Collected data
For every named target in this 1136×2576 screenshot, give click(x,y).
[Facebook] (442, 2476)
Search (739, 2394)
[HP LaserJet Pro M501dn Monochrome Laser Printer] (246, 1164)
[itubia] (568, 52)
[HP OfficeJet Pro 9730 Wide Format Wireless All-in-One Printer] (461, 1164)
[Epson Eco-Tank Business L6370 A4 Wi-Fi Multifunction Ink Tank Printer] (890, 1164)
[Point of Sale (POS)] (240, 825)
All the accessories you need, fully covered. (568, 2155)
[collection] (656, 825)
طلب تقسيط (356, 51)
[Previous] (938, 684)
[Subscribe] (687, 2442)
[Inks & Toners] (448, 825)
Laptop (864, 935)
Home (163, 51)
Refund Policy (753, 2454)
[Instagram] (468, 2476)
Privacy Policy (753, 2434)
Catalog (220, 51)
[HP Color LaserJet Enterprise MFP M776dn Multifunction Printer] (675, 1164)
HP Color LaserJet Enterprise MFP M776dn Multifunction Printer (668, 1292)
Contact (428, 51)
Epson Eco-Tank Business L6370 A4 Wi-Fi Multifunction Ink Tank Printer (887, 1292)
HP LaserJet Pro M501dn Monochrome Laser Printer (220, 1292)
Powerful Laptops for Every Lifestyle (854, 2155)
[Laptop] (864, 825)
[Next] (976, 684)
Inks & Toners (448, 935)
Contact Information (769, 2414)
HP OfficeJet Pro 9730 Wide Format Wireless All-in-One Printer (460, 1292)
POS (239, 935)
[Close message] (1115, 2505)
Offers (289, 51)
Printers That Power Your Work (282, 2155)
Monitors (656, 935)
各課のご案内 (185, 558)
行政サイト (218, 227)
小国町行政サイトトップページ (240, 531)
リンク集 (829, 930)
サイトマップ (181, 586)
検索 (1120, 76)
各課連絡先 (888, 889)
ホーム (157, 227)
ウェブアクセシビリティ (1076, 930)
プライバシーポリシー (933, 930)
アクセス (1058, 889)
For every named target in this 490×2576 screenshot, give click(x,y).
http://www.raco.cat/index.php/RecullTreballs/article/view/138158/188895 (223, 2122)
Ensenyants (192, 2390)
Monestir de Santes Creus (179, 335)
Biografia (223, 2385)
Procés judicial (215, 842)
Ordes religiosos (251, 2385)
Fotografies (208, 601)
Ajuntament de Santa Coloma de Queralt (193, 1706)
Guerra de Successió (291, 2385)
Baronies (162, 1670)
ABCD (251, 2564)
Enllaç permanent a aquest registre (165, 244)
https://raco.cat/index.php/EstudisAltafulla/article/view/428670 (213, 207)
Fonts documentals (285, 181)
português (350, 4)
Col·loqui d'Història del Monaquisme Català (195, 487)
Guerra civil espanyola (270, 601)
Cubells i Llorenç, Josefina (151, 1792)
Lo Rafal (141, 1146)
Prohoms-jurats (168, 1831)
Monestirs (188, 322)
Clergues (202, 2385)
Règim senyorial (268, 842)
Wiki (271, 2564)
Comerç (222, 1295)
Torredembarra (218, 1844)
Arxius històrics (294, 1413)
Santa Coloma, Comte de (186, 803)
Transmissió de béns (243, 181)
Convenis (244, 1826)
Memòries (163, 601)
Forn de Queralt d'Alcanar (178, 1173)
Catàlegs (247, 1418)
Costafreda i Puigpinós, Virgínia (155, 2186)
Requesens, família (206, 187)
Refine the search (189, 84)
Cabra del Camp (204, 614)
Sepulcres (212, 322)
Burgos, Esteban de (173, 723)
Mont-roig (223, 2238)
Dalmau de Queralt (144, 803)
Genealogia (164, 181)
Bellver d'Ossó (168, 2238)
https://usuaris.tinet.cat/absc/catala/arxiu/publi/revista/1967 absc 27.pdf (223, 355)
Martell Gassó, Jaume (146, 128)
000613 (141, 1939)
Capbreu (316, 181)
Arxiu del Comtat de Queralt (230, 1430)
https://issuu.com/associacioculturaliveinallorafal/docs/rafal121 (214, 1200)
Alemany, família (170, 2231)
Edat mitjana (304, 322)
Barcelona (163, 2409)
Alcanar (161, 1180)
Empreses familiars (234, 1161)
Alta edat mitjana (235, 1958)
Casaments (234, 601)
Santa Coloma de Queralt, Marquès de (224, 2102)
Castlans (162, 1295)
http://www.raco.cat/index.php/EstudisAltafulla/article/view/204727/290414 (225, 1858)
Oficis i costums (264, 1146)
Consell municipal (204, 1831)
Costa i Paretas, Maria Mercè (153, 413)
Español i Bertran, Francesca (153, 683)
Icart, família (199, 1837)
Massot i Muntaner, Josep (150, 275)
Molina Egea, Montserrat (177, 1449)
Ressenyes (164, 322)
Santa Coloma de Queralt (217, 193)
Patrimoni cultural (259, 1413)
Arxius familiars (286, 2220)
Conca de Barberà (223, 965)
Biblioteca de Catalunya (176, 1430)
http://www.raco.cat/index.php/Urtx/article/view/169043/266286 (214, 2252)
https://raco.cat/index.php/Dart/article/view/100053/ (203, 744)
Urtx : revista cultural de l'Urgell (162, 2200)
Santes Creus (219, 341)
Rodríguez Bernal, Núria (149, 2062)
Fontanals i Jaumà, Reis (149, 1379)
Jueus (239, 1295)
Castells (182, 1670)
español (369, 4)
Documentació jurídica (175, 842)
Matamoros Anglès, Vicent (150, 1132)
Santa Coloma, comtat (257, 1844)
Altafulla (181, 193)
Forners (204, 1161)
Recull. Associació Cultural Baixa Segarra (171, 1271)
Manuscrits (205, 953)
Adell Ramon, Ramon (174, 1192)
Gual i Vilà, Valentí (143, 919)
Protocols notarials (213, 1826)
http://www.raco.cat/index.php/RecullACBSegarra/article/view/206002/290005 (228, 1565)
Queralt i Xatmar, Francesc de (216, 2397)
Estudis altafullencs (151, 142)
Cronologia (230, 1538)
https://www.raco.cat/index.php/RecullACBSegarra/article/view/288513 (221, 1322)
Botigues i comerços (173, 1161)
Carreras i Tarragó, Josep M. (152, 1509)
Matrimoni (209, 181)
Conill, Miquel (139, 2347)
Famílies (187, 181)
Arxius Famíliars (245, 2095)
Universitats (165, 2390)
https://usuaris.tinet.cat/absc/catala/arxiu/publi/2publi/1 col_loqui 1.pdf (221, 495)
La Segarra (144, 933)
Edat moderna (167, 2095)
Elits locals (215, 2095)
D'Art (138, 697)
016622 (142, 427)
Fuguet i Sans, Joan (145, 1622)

> _WORK ORDER_: Restate verbatim all lines from the start of the data through the line containing "POS (239, 935)", with both ends kept.

> _COMPLETED TASK_:
For every named target in this 1136×2576 screenshot, give click(x,y).
[Facebook] (442, 2476)
Search (739, 2394)
[HP LaserJet Pro M501dn Monochrome Laser Printer] (246, 1164)
[itubia] (568, 52)
[HP OfficeJet Pro 9730 Wide Format Wireless All-in-One Printer] (461, 1164)
[Epson Eco-Tank Business L6370 A4 Wi-Fi Multifunction Ink Tank Printer] (890, 1164)
[Point of Sale (POS)] (240, 825)
All the accessories you need, fully covered. (568, 2155)
[collection] (656, 825)
طلب تقسيط (356, 51)
[Previous] (938, 684)
[Subscribe] (687, 2442)
[Inks & Toners] (448, 825)
Laptop (864, 935)
Home (163, 51)
Refund Policy (753, 2454)
[Instagram] (468, 2476)
Privacy Policy (753, 2434)
Catalog (220, 51)
[HP Color LaserJet Enterprise MFP M776dn Multifunction Printer] (675, 1164)
HP Color LaserJet Enterprise MFP M776dn Multifunction Printer (668, 1292)
Contact (428, 51)
Epson Eco-Tank Business L6370 A4 Wi-Fi Multifunction Ink Tank Printer (887, 1292)
HP LaserJet Pro M501dn Monochrome Laser Printer (220, 1292)
Powerful Laptops for Every Lifestyle (854, 2155)
[Laptop] (864, 825)
[Next] (976, 684)
Inks & Toners (448, 935)
Contact Information (769, 2414)
HP OfficeJet Pro 9730 Wide Format Wireless All-in-One Printer (460, 1292)
POS (239, 935)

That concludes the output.